Work instructions:
Copy every line of the data below without changing anything, and leave the pictures out of your copy.
##### Dataset excerpts #####
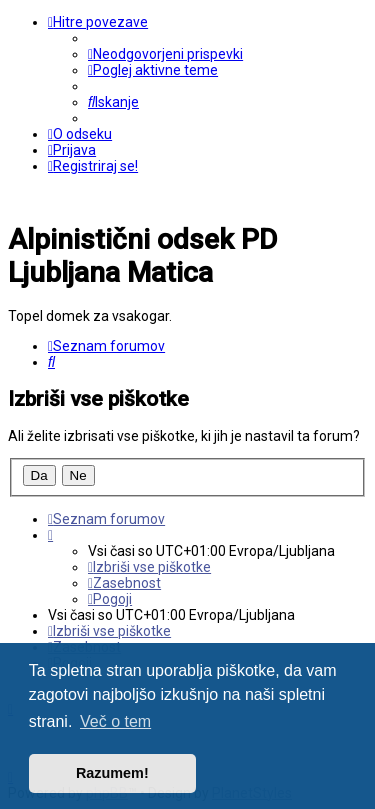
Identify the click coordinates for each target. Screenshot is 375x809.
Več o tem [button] (115, 721)
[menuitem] (165, 54)
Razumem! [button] (112, 773)
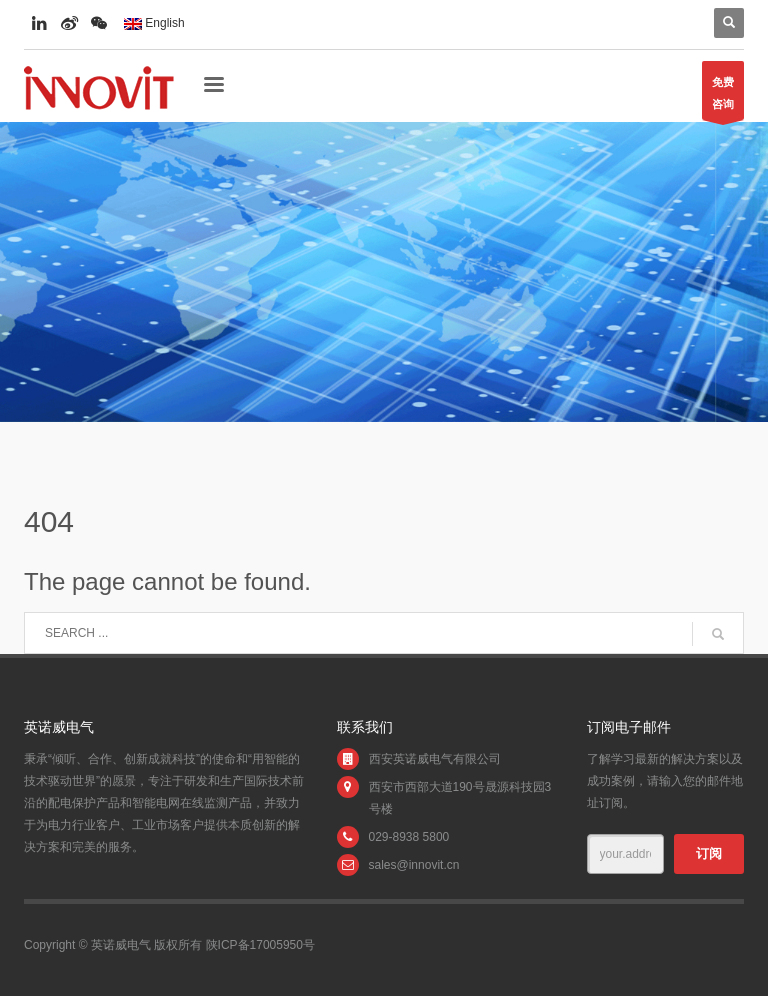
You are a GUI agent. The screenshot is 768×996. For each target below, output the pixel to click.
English (154, 23)
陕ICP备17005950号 (260, 945)
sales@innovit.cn (414, 865)
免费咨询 (723, 98)
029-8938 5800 (409, 837)
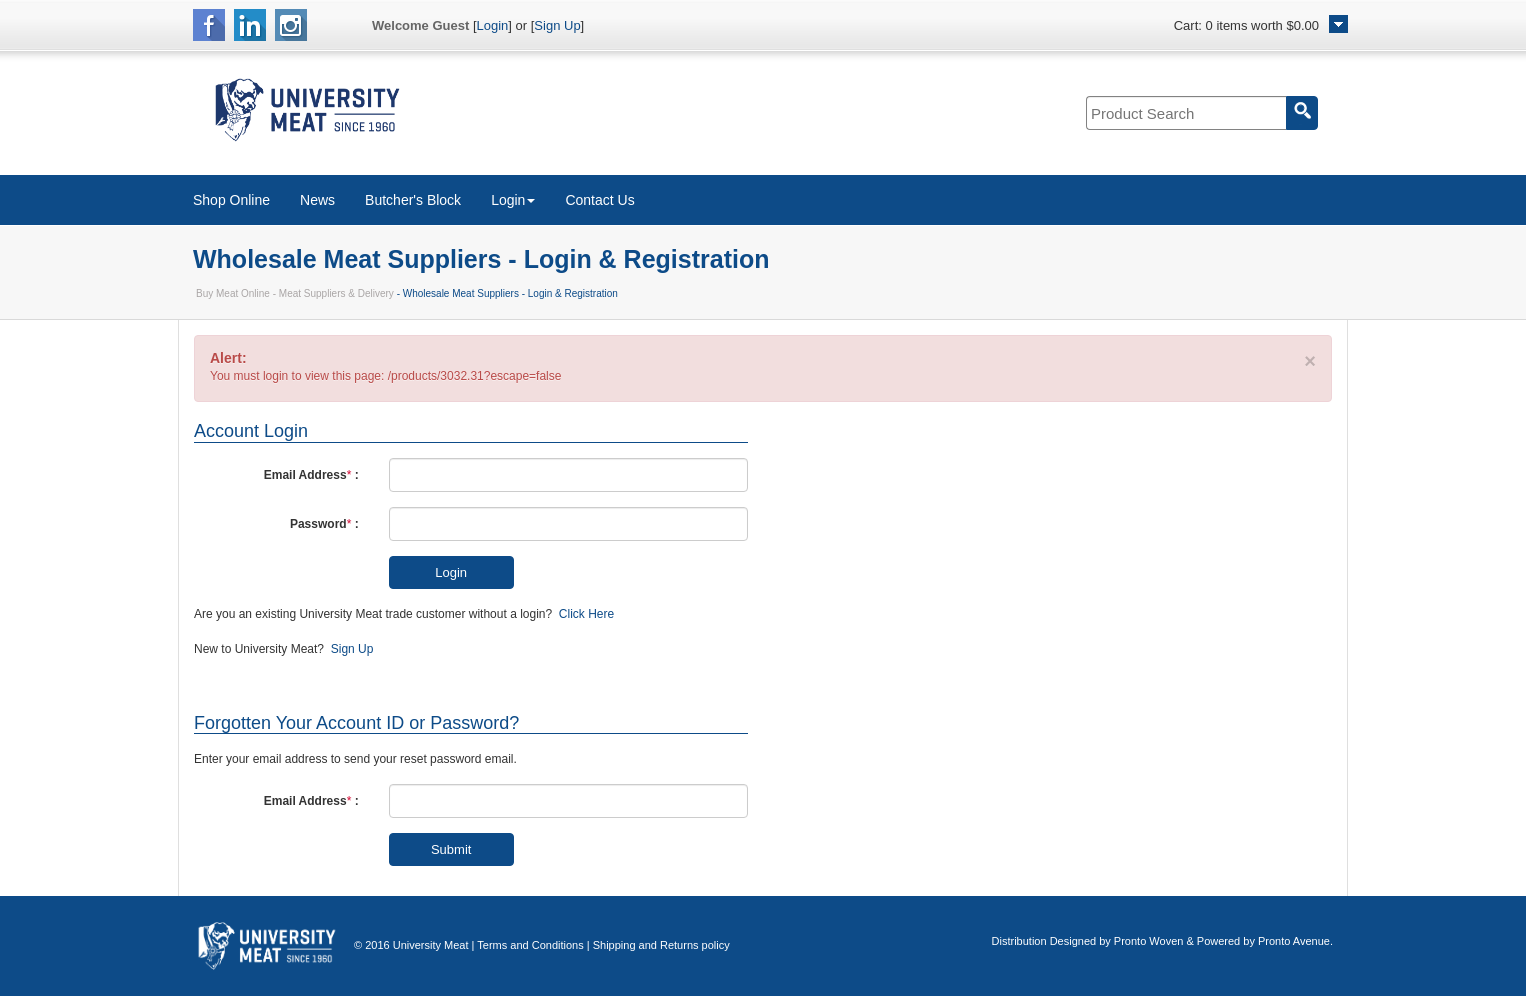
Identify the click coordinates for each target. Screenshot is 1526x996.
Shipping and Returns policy (661, 945)
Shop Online (231, 200)
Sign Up (557, 25)
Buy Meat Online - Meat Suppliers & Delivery (295, 293)
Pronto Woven (1149, 941)
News (317, 200)
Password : (324, 524)
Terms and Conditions (530, 945)
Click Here (586, 614)
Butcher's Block (413, 200)
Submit (451, 849)
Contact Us (599, 200)
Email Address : (311, 475)
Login (493, 25)
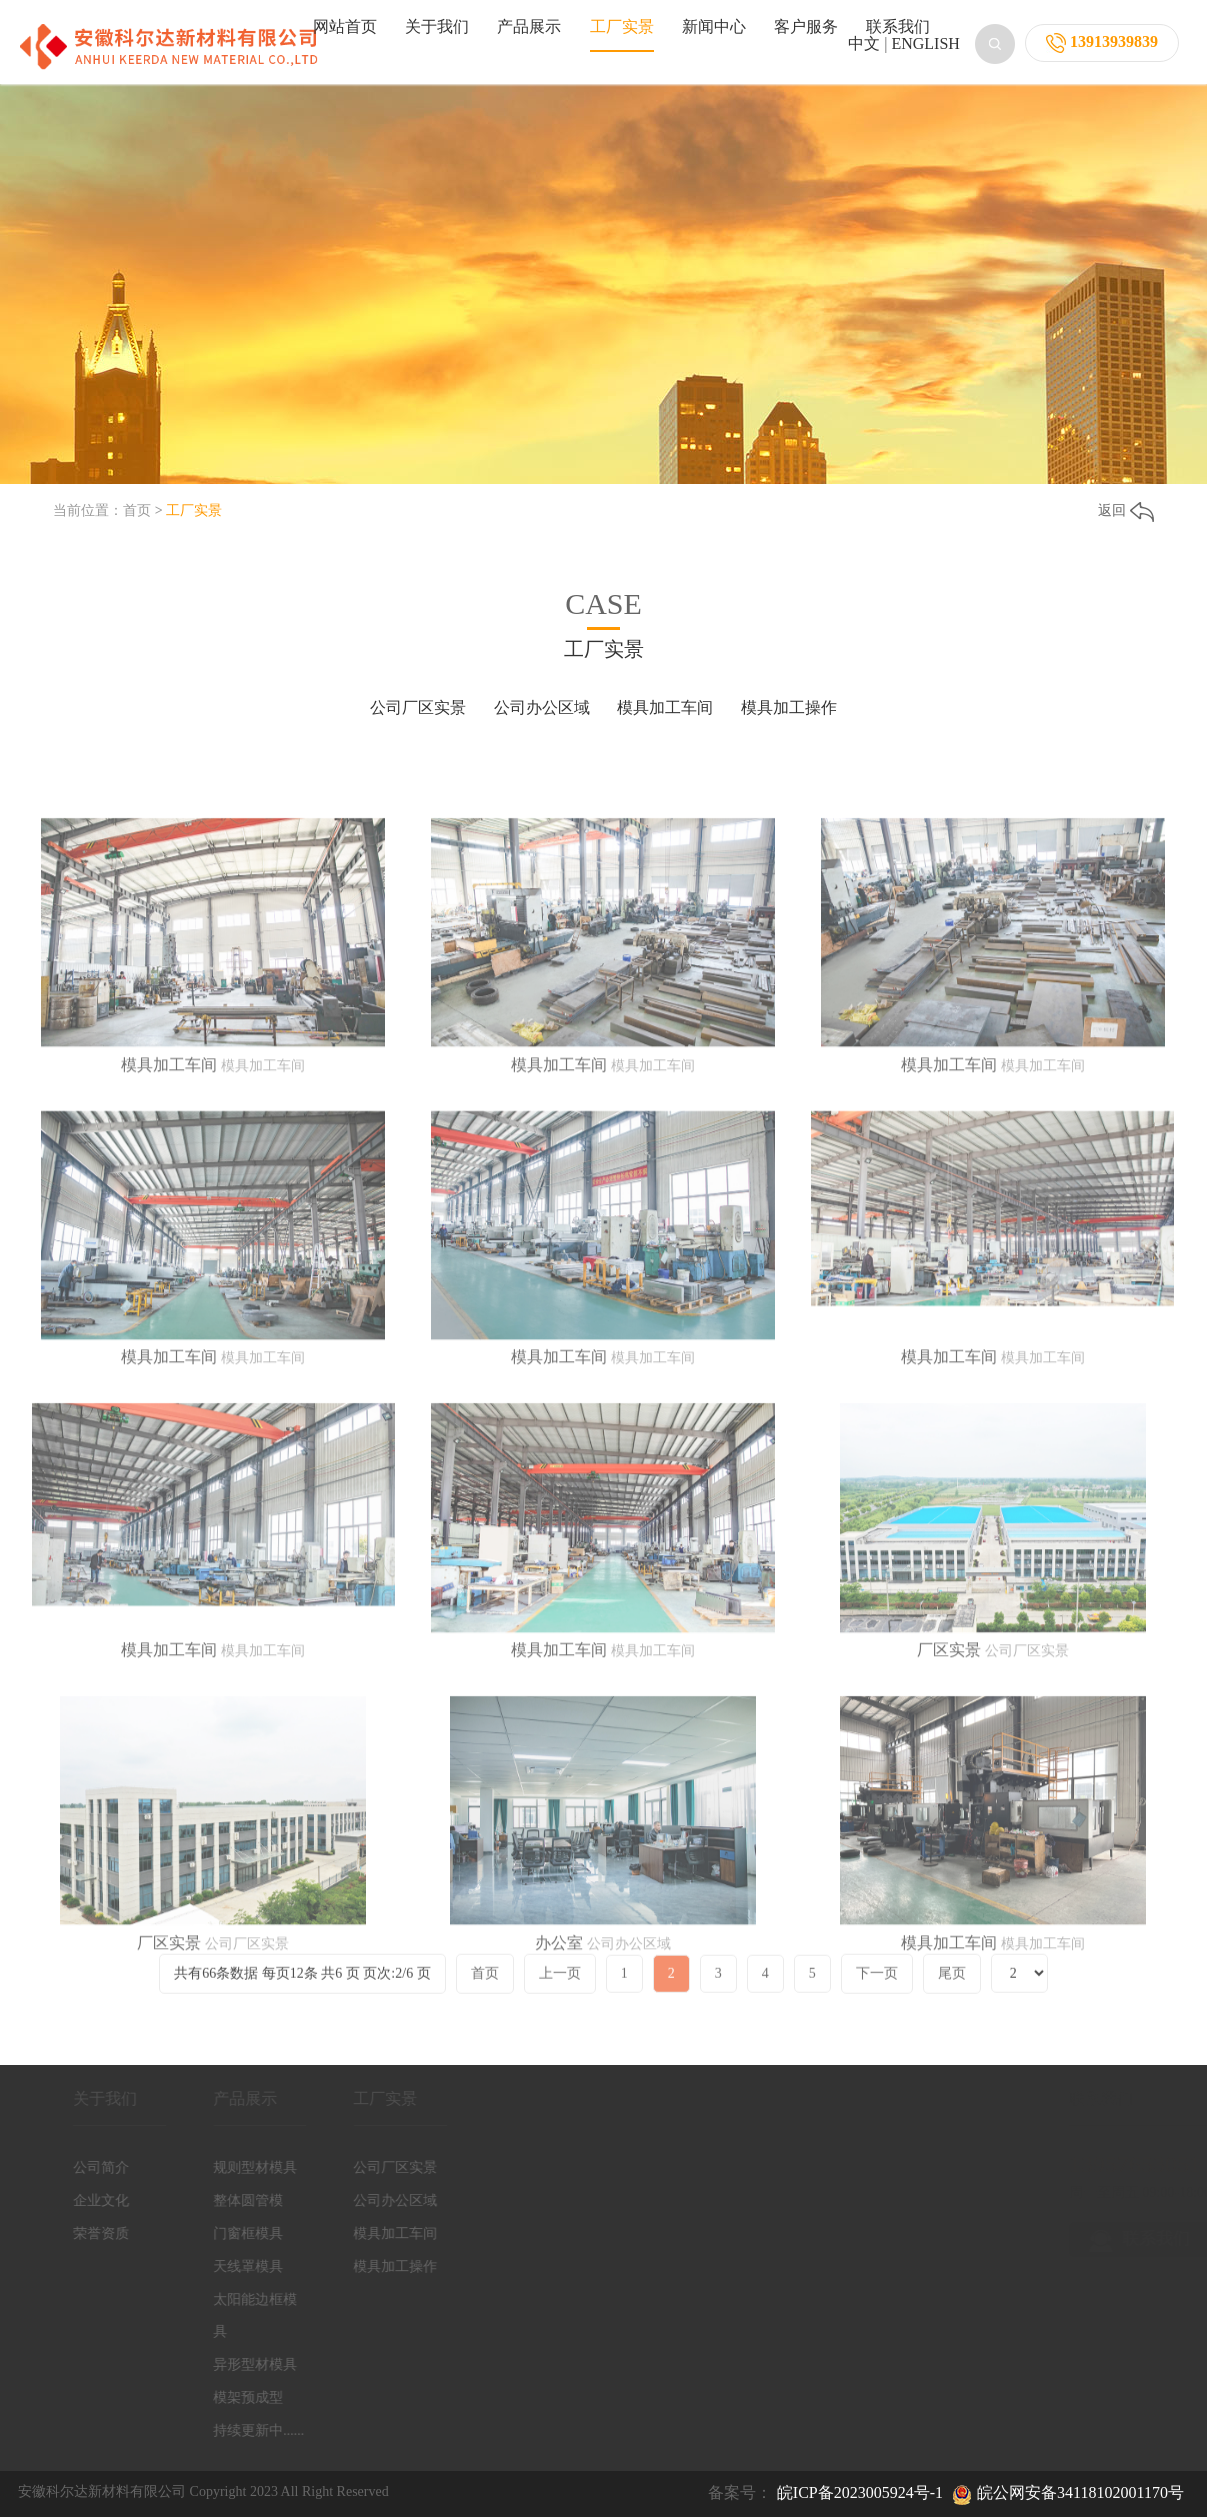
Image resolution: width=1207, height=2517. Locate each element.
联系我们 (898, 26)
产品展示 (529, 26)
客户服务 (806, 26)
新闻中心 (714, 26)
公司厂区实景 (418, 707)
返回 (1126, 510)
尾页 (952, 2007)
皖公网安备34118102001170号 (1080, 2492)
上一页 (560, 2007)
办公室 (559, 2118)
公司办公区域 (542, 707)
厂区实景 (949, 1826)
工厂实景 (622, 26)
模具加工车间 (665, 707)
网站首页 (345, 26)
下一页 (877, 2007)
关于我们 (437, 26)
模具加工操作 (789, 707)
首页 (137, 510)
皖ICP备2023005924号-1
#####
Response:
Identify the click coordinates for each target. Screenshot is 375x809.
Več o tem [button] (115, 721)
[menuitem] (165, 54)
Razumem! [button] (112, 773)
You are a GUI agent. The screenshot is 768×996. For each target below, output the pixel to click.
English (154, 23)
陕ICP备17005950号 (260, 945)
sales@innovit.cn (414, 865)
免费咨询 (723, 98)
029-8938 5800 (409, 837)
Identify the click coordinates for each target. Screenshot is 1526x996.
Shipping and Returns policy (661, 945)
Shop Online (231, 200)
Sign Up (557, 25)
Buy Meat Online - Meat Suppliers & Delivery (295, 293)
Pronto Woven (1149, 941)
News (317, 200)
Password : (324, 524)
Terms and Conditions (530, 945)
Click Here (586, 614)
Butcher's Block (413, 200)
Submit (451, 849)
Contact Us (599, 200)
Email Address : (311, 475)
Login (493, 25)
Image resolution: width=1207, height=2517. Locate each element.
联系我们 (898, 26)
产品展示 (529, 26)
客户服务 (806, 26)
新闻中心 (714, 26)
公司厂区实景 (418, 707)
返回 (1126, 510)
尾页 (952, 2007)
皖公网安备34118102001170号 (1080, 2492)
上一页 (560, 2007)
办公室 (559, 2118)
公司办公区域 (542, 707)
厂区实景 (949, 1826)
工厂实景 (622, 26)
模具加工车间 (665, 707)
网站首页 (345, 26)
下一页 (877, 2007)
关于我们 (437, 26)
模具加工操作 (789, 707)
首页 (137, 510)
皖ICP备2023005924号-1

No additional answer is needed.